Support Questions

Find answers, ask questions, and share your expertise

Distcp copying between major versions

avatar
New Contributor

Hello All.

What problems can there be when copying data between two clusters with different major versions if you use hdfs://... instead of webhdfs://...

hadoop distcp hdfs://<namenode>:<port> hdfs://<namenode>

Examle from documetntation -

Copying between major versions

Run the distcp command on the cluster that runs the higher version of Cloudera, which should be the destination cluster. Use the following syntax:

hadoop distcp webhdfs://<namenode>:<port> hdfs://<namenode>

Note the webhdfs prefix for the remote cluster, which should be your source cluster. You must use webhdfs when the clusters run different major versions. When clusters run the same version, you can use the hdfs protocol for better performance.

For example, the following command copies data from a Cloudera source cluster named example-source to another Cloudera version destination cluster named example-dest:

hadoop distcp webhdfs://example-source.cloudera.com:8020 hdfs://example-dest.cloudera.com

1 REPLY 1

avatar
Contributor

Hello @vit 

Thank you for reaching out Cloudera Community.

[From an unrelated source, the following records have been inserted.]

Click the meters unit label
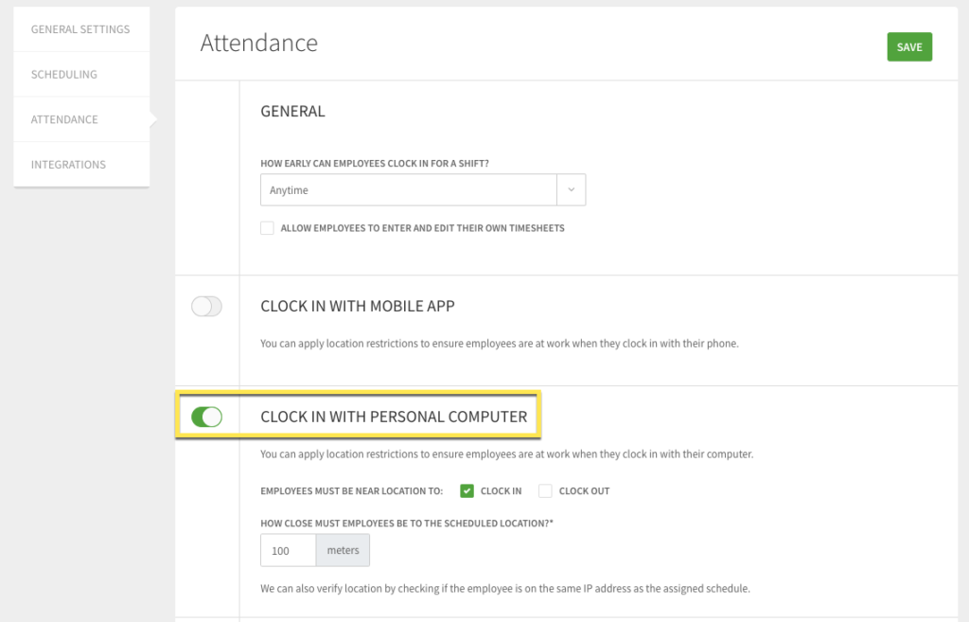(342, 550)
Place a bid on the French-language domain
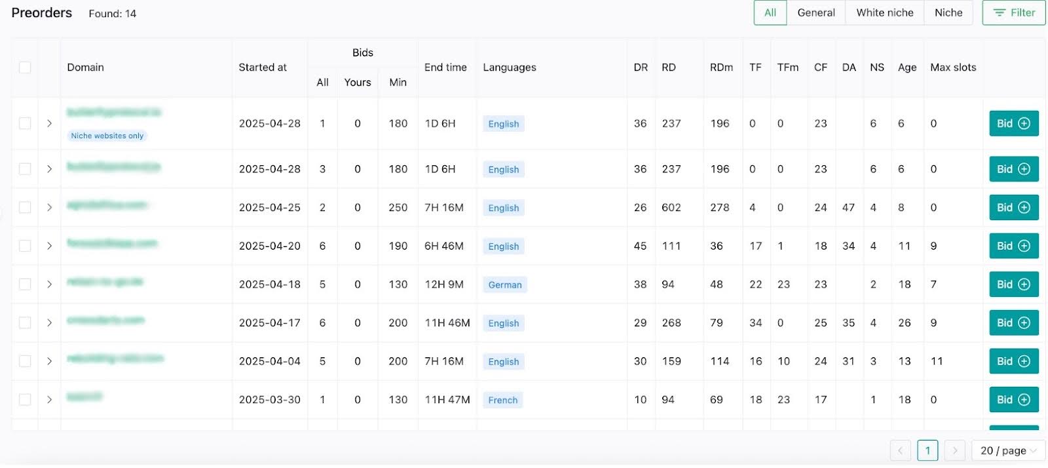The width and height of the screenshot is (1048, 468). [1013, 400]
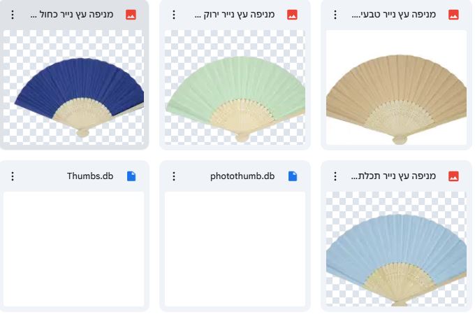Click the blue file icon beside photothumb.db

click(293, 176)
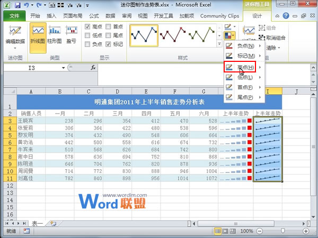Select the 折线图 line sparkline type

tap(38, 35)
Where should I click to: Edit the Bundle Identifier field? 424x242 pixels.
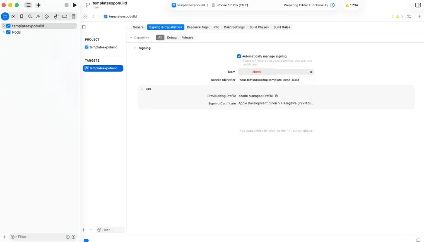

The hdfs:// protocol allows DataNodes and NameNodes to communicate directly using Hadoop's internal Remote Procedure Call (RPC) mechanism. This protocol is highly optimized for performance within a single cluster version.  However, this internal RPC protocol is not guaranteed to be compatible between major versions.

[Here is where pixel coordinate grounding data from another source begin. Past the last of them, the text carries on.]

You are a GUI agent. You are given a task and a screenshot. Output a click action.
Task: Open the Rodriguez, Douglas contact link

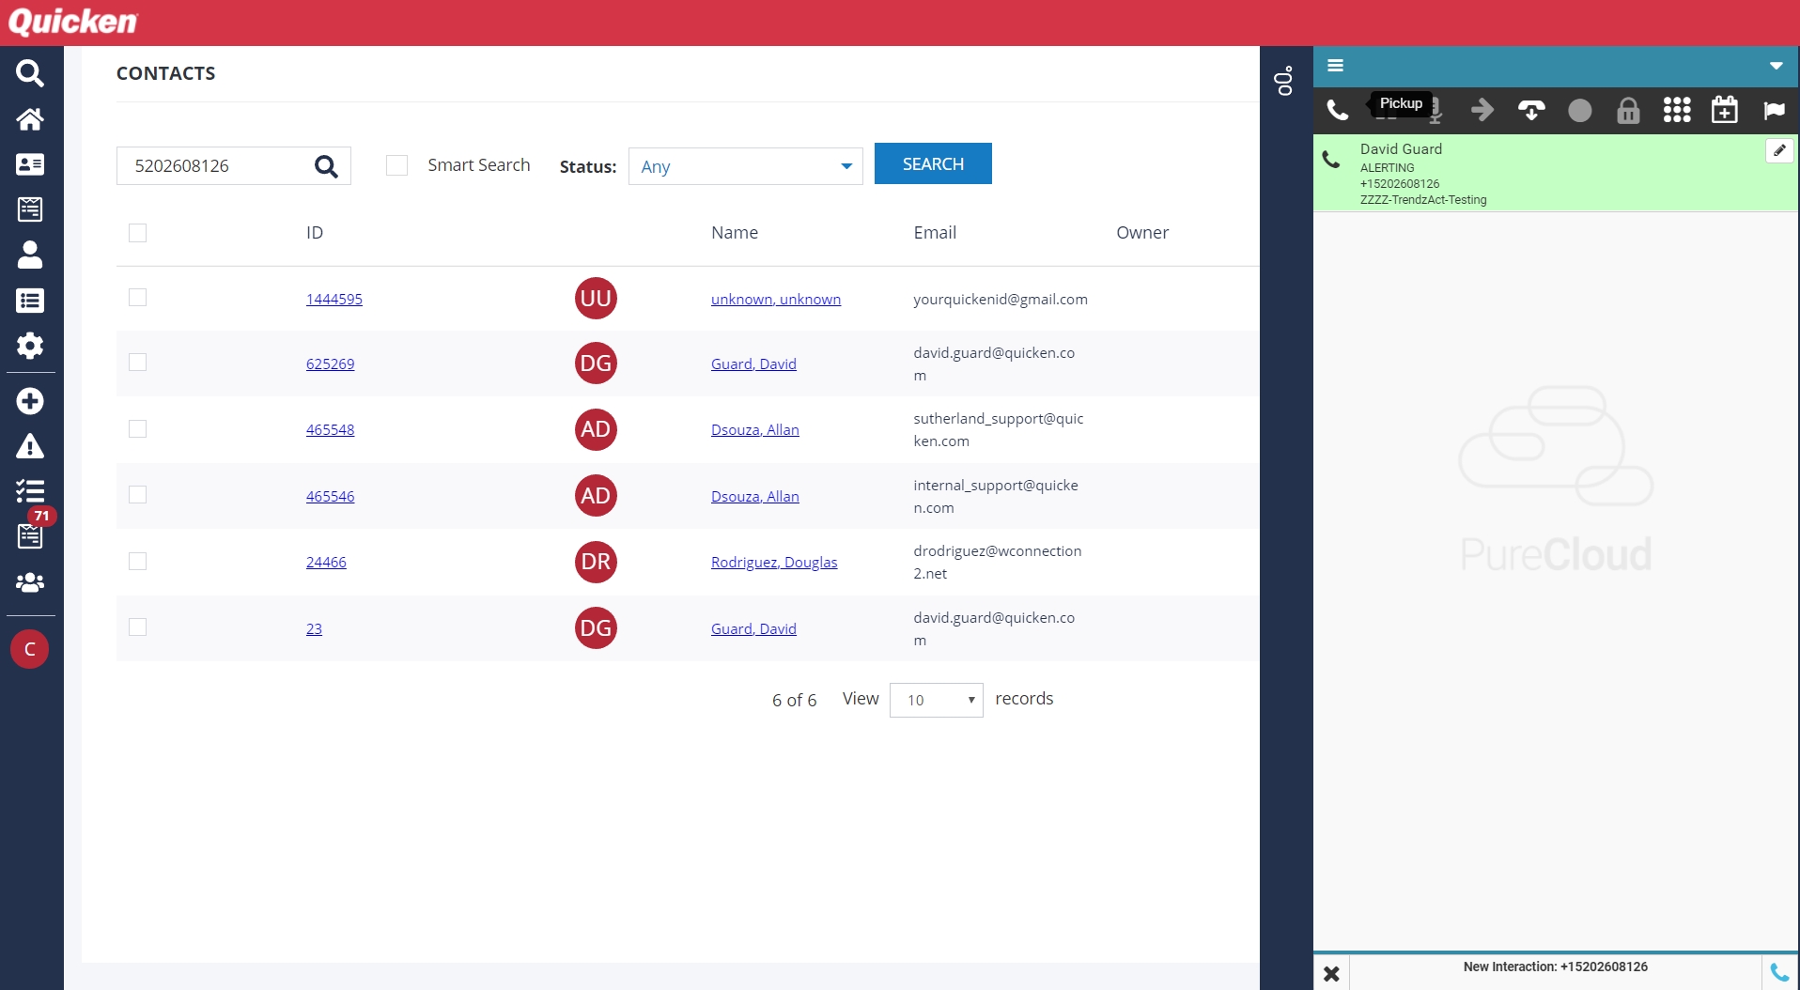[773, 562]
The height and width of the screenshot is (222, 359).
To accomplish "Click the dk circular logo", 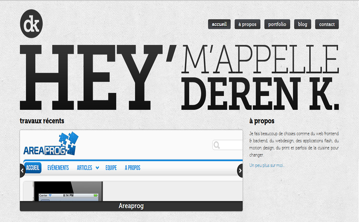I will [x=31, y=24].
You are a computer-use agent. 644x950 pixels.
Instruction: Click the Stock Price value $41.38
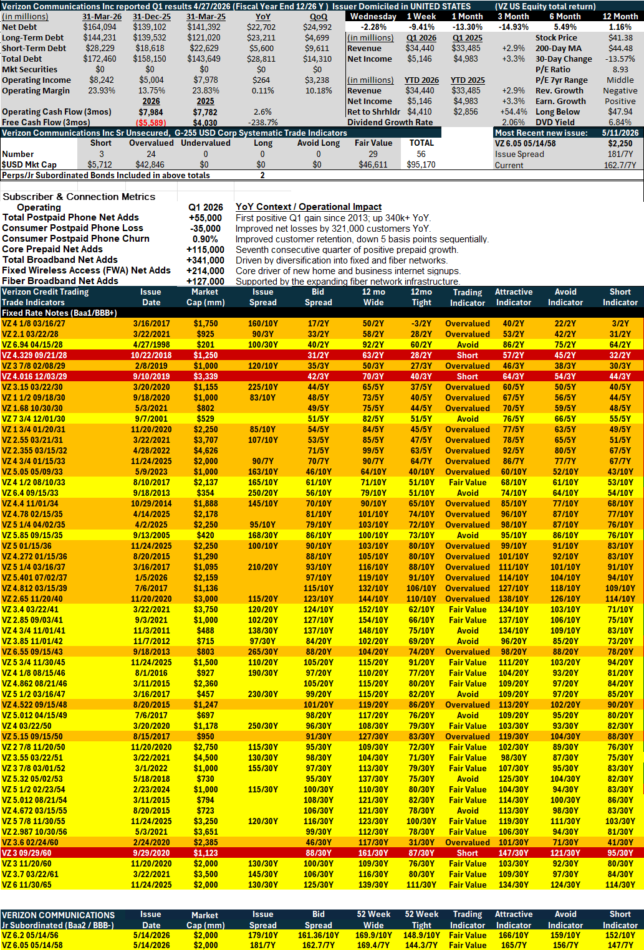[x=620, y=37]
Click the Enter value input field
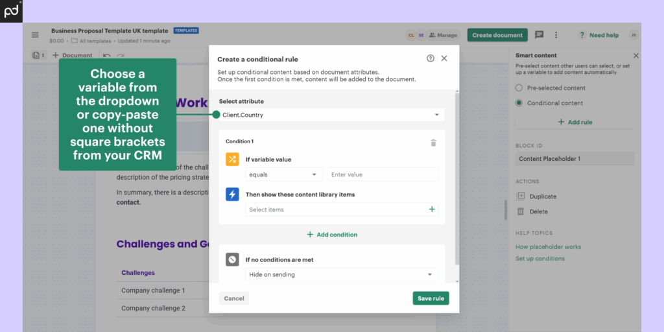The width and height of the screenshot is (664, 332). click(x=382, y=174)
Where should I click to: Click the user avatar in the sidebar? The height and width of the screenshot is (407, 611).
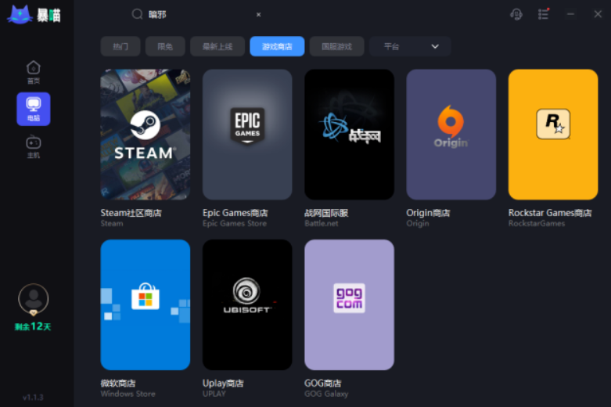pos(33,299)
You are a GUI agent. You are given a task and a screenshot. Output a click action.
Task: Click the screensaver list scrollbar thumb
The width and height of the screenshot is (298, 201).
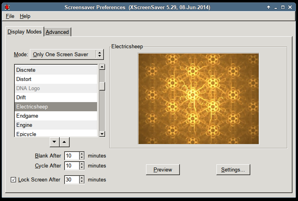pos(102,86)
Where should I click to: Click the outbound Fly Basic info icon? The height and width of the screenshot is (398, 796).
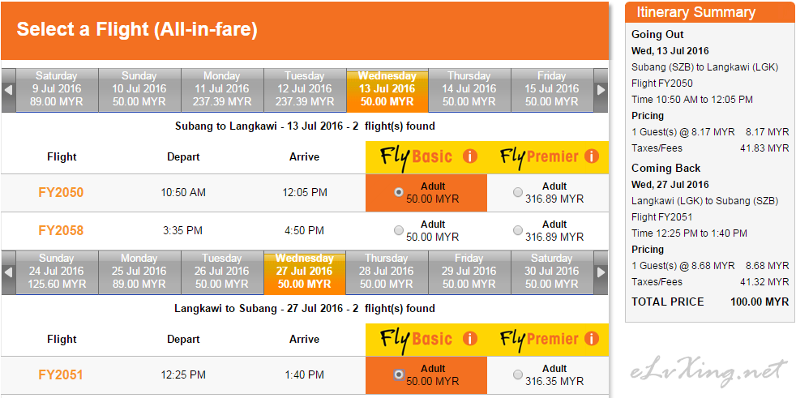click(x=470, y=156)
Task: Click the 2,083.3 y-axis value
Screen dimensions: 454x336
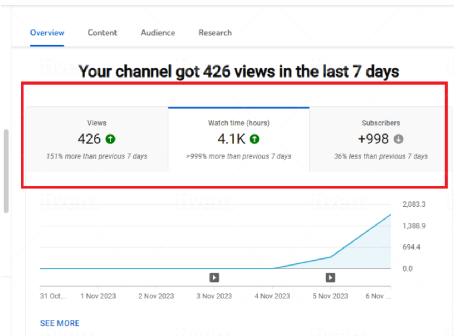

However webhdfs:// protocol avoids these problems because it is not based on the internal, version-specific RPC system. Instead, it uses a standardized REST API that communicates over HTTP/S

This is why Cloudera's documentation (and general Hadoop best practice) insists on using webhdfs:// when running distcp between clusters of different major versions.

Hope this helps.  While performing distcp, if you face any issues/challenges please don't hesitate to reach out Cloudera Support by raising ticket through MyCloudera portal.